On the other hand, when carrying out the character recognition for the image data of the unknown characters stored in the FDD 16 or HDD 17, the image data is transferred therefrom into the RAM 22 (step 104). Of course, the image data stored therein is image data which is read by the scanner 12 and transferred. As shown in FIG. 4, the transferred image data is stored in an image data storing region of the image data file formed in the FDD 16 or the HDD 17. At this time, the following information is written into respective file header regions. That is, the reading dot density, a length of the document in the main (transverse) direction along which characters are written or printed, and a length of the document in the sub-scanning (longitudinal) direction are registered into header parts 31, 32 and 33, respectively. The reasons are explained later.

Subsequent to step 103 or 104, a sequence of steps 105 to 107 is carried out. Step 105 automatically extracts each of character lines from the image data stored in the RAM 22, and step 106 automatically extracts each of characters from each of the extracted character lines.

As shown in FIGS. 5A and 5B, the image data scanned by the scanner 12 is successively stored into the image storage region formed in the RAM 22 by one bite. Therefore, the length information of the document is necessary to extract each of the character lines and further each of the characters included in each of the extracted lines. In addition, the density of the image data is necessary to designate a dictionary having the reading dot density which is the same as that at the time of the scanning. FIG. 5A shows image data which is read with the reading dot density equal to 200 dpi (dots per inch), and FIG. 5B shows image data which is read with the reading density equal to 300 dpi. As can be seen from these figures, the size of the image data (dot pattern) of one character (height and width) depends on the reading dot density.

The character line extracting process at step 105 is carried out in accordance with a conventional horizontal projection method. This method detects a space between two adjacent lines and an area sandwiched between two neighboring spaces is determined to be one character line in which characters are aligned in the main direction. In this process, if the document is somewhat obliquely set to the image scanner 12, there is a possibility that the character line could not be extracted correctly. For example, the space between the adjacent two lines becomes narrower towards the right-hand side direction, and finally disappears. To eliminate this problem, one character line is divided into a plurality of line blocks so that the space separating two adjacent character lines can be ensured.

• Rows from a data source:
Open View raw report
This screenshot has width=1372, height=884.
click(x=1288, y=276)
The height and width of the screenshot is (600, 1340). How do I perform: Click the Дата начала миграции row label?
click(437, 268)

• TASK GOAL: Can you write the next part of the character recognition excerpt, starting right after its last sentence?

• RESPONSE FOR THIS EXERCISE:
Subsequent to step 106, a character type is detected at step 107. That is, it is checked whether the unknown characters are the handwritten character or the type character having the peculiar font. This discrimination may be carried out by predetermining fields on a document within which only the handwritten characters are acceptable. In other words, a document which has fixed fields for the handwritten characters is used. Of course, the system must have information regarding such document beforehand. For this purpose, as shown in FIG. 7, a length of each field is pre-registered in the FDD 16 or HDD 17. Preferably, a specific kind of handwritten characters are assigned to respective fields. In the illustrated example, the first, second and third fields accept Roman alphabets, Arabic figures and various symbols. Thereby, it is possible to improve the recognition rate of the handwritten characters and the recognition speed.

Subsequent to step 107, either step 108 or 109 is carried out depending on the character type. When the unknown character is the type character, step 108 is executed. At step 108, the the font of the unknown character is discriminated in order to designate the optimum dictionary. As mentioned previously, various font dictionaries are prepared depending on the font and the reading dot density. Thereafter, a character code corresponding to the recognized character is decided by use of the designated font dictionary (step 112). This process will be explained in detail later.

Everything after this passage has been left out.